For his friends, the tariff fallout could mean losing everything.

"I don't think that the average American understands when you go down to the bank and get a crop loan, you put all your equipment up, all your equity in your ground, you put your home up, your pickup truck, everything up," he said. "And if they can't pay out and if they've rolled over any debt from last year, they're going to call the auctioneer and they're going to line everything up and they're going to sell it."

Trump is reportedly considering a potential bailout for farmers, a key Republican voting bloc. But that's not enough, Scott said.

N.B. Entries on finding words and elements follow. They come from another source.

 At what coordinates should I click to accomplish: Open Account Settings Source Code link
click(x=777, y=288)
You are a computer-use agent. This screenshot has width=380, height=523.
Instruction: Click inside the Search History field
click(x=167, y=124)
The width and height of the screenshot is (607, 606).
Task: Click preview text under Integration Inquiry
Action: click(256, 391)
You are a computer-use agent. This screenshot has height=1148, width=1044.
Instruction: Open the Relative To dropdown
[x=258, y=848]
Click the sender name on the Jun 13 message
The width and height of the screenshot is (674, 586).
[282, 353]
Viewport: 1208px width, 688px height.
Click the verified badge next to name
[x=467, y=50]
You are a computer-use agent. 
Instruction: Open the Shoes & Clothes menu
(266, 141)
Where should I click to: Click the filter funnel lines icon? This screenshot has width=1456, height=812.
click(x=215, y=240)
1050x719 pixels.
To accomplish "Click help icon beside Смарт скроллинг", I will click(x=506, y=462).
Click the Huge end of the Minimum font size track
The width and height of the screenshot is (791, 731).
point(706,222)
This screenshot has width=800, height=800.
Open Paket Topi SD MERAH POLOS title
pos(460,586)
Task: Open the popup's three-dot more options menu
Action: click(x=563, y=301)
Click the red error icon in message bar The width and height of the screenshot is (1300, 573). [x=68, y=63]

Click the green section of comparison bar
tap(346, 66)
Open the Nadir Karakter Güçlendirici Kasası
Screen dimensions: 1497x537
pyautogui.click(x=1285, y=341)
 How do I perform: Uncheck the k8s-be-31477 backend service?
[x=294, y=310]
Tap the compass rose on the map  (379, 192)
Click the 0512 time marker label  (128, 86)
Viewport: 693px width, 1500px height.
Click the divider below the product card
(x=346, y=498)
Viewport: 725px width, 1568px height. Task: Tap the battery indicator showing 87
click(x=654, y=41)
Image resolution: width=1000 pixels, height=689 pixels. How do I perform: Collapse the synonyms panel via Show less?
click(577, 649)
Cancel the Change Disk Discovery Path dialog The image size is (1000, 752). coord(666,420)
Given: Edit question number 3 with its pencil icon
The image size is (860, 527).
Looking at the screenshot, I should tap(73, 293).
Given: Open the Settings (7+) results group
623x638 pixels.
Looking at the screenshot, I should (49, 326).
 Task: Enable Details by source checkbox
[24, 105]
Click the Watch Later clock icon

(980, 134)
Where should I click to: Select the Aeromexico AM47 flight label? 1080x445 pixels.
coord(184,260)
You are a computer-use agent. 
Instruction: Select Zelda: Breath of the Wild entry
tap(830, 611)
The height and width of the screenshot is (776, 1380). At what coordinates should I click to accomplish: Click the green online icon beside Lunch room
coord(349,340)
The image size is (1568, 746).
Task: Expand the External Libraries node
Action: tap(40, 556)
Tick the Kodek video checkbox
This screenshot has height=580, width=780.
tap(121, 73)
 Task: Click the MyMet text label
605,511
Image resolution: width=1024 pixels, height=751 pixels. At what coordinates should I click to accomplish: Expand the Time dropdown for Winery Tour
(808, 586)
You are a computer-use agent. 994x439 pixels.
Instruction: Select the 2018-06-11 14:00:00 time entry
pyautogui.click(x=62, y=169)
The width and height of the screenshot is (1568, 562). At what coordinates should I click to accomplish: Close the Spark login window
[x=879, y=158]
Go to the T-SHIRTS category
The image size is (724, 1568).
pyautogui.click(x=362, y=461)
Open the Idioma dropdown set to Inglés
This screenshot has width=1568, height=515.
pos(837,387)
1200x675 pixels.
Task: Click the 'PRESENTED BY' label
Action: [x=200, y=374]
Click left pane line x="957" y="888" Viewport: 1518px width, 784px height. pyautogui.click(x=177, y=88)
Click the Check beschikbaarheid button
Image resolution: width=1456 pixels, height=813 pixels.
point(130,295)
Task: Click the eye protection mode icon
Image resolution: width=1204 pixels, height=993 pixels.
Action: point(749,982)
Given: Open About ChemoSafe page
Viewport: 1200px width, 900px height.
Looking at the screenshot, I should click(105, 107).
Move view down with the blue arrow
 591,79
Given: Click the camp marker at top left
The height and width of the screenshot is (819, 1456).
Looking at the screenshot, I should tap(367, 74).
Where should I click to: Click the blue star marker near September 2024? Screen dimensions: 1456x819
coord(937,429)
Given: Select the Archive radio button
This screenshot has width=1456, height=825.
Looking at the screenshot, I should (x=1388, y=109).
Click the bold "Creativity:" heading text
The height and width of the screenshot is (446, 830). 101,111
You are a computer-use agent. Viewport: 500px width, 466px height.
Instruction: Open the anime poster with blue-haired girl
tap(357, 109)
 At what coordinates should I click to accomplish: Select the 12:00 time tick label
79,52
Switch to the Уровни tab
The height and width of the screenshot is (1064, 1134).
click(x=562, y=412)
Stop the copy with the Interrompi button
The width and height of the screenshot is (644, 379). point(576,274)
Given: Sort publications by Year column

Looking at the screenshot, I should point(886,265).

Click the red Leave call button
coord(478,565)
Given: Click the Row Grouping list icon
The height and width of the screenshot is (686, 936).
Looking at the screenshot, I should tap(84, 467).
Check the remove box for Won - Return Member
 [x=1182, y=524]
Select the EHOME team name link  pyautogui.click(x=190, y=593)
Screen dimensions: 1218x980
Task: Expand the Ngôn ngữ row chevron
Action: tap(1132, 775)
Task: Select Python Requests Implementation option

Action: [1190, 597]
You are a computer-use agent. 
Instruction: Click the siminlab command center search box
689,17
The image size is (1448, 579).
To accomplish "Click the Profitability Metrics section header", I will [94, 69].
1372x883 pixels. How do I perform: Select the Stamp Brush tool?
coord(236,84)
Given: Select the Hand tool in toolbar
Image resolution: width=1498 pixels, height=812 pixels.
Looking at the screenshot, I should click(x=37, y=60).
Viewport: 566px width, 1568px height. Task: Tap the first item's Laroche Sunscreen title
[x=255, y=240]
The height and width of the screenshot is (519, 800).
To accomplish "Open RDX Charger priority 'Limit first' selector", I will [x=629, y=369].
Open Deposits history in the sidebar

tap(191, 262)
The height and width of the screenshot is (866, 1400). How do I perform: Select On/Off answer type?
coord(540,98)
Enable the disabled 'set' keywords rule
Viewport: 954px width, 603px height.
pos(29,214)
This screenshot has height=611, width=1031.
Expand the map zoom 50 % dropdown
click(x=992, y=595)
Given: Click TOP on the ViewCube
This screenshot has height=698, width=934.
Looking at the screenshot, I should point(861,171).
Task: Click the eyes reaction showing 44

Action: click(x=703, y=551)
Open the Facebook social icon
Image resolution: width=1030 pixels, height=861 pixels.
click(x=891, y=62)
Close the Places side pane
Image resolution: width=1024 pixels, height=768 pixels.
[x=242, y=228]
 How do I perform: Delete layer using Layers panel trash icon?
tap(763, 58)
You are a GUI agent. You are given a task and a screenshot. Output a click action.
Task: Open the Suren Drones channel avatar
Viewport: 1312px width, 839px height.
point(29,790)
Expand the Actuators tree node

"Well, the stopgap needs to come because they've kind of painted the farmer in a corner," he added. "I mean, I want trade, not aid. I need a market. I need a place to sell this stuff. I can work hard enough and make a product. If you give me someplace to sell it, I'll take care of myself, but they've painted us in a corner with this China deal and China buying soybeans. I mean, they've torn a market in half."

China — the biggest buyer — has made zero soybean orders this year. Instead, they've pivoted to purchasing soybeans from South American countries, including Argentina, Paraguay, and Bolivia. These countries plan to expand planting acreage for their crops and focus on planting soon for the 2025 and 2026 crops in the Southern Hemisphere.

The price per bushel of soybeans has also dropped, he added.

"The farmer can't continue to produce a crop below the cost of production. And that's where we're at. And we don't have anywhere to sell it. We're in a tariff war with China. We're in a tariff war with everybody else. I mean, where do they want me to market this stuff?" Scott asked.

This uncertainty also makes it hard to plan for 2026.

"Farming is done in a Russian roulette fashion to say a better set of words," Scott said. "If you pay out, then you get to go again. If you've got enough equity and you don't pay out, you can roll over debt. There's lots of guys farming that have between $400 and $700,000 worth of rollover debt. You know, and then and then you compound the problem with the tariffs. Look at this. When we had USAID, we provided 40% of the humanitarian food for the world. That's all grain and food bought from farmers, from vegetable farmers in the United States. The row crop farmers and grain and everything. So we abandoned that deal. And China accelerates theirs. So now I've got a tariff war that's killing my market."

He also wants the president to hear his message.

"I hope he's listening because, you know, agriculture is the backbone of rural America," Scott said. "For every dollar in agriculture, you get $8 in your rural community. I mean, we help pay taxes on schools, roads. We're the guys that keep the park store open, we're the guy that keeps the local co-op open, that 20 guys work at, and the little town I live in, we have a chicken plant, about 600 chicken houses, except for the school and the hospital. Almost our entire town of 7,000."

Agriculture is tied to everything in rural America, he explained.

"People's economy revolves around agriculture," Scott said. "I mean, I think he needs to listen. It's bigger than the farmer. It's all my friends. Whether they work in town or anything else. I mean, rural America depends on agriculture. And it doesn't matter if you're in Nebraska or you're in Arkansas."